RECORDED DATA:

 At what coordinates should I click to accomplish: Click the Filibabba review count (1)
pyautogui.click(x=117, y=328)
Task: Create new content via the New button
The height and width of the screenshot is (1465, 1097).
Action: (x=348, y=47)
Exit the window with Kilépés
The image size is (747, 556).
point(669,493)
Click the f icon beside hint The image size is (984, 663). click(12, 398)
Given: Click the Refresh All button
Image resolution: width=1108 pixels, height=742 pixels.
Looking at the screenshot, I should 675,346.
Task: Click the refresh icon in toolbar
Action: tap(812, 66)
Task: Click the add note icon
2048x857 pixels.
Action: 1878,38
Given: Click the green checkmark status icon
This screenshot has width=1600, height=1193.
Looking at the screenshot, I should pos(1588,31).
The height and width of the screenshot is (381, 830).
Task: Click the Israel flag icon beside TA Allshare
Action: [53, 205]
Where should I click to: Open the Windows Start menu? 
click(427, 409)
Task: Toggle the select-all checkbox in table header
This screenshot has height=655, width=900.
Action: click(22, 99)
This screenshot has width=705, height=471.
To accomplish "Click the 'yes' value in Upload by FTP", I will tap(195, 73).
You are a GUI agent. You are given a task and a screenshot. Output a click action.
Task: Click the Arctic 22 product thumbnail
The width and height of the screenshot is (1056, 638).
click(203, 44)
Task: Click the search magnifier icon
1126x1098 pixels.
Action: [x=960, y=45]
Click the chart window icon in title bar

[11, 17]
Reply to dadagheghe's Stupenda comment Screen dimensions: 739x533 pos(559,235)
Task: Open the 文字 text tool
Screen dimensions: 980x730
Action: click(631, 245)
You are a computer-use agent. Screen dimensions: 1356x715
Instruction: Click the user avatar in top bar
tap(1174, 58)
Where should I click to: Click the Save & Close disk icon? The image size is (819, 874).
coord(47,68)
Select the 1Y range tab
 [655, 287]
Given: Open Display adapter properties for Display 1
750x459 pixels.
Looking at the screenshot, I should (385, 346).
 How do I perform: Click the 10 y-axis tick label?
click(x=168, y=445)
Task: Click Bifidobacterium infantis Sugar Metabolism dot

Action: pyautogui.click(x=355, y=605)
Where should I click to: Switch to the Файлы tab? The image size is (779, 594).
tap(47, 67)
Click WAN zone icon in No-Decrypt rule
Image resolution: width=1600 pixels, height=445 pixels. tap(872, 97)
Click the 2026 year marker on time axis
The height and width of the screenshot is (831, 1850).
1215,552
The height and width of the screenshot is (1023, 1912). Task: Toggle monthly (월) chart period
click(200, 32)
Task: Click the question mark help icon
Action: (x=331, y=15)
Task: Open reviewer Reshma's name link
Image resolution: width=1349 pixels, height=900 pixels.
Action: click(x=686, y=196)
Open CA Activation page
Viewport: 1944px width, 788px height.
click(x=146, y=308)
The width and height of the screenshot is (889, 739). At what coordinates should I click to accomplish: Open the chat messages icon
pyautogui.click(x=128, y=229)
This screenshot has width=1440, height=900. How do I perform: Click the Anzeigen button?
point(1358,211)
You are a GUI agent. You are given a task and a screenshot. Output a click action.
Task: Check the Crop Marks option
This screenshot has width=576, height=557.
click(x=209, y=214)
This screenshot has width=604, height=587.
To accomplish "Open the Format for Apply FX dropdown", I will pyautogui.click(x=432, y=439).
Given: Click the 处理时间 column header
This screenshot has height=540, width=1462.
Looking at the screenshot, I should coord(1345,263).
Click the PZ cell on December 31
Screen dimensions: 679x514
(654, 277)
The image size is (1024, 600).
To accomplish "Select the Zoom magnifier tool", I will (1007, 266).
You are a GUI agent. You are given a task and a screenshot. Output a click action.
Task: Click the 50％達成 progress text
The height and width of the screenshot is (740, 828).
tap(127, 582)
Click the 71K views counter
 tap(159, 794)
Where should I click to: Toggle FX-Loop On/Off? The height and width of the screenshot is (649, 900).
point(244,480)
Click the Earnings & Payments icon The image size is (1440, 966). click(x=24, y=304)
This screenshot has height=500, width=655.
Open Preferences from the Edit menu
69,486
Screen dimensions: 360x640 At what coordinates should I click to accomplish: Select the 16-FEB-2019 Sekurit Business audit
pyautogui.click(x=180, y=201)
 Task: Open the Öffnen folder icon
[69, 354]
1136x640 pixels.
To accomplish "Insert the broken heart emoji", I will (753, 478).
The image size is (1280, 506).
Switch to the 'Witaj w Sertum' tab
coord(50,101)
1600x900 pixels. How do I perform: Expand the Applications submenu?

ACTIVITY: Reproduce word for word the lines of the records above, beginning at the first and ending with the line where "Task: Click the Arctic 22 product thumbnail" appears, and nothing past it.

ANSWER TO THIS EXERCISE:
 At what coordinates should I click to accomplish: Click the Filibabba review count (1)
pyautogui.click(x=117, y=328)
Task: Create new content via the New button
The height and width of the screenshot is (1465, 1097).
Action: (x=348, y=47)
Exit the window with Kilépés
The image size is (747, 556).
point(669,493)
Click the f icon beside hint The image size is (984, 663). click(12, 398)
Given: Click the Refresh All button
Image resolution: width=1108 pixels, height=742 pixels.
Looking at the screenshot, I should 675,346.
Task: Click the refresh icon in toolbar
Action: tap(812, 66)
Task: Click the add note icon
2048x857 pixels.
Action: 1878,38
Given: Click the green checkmark status icon
This screenshot has width=1600, height=1193.
Looking at the screenshot, I should pos(1588,31).
The height and width of the screenshot is (381, 830).
Task: Click the Israel flag icon beside TA Allshare
Action: [53, 205]
Where should I click to: Open the Windows Start menu? 
click(427, 409)
Task: Toggle the select-all checkbox in table header
This screenshot has height=655, width=900.
Action: click(22, 99)
This screenshot has width=705, height=471.
To accomplish "Click the 'yes' value in Upload by FTP", I will tap(195, 73).
You are a GUI agent. You are given a task and a screenshot. Output a click action.
Task: Click the Arctic 22 product thumbnail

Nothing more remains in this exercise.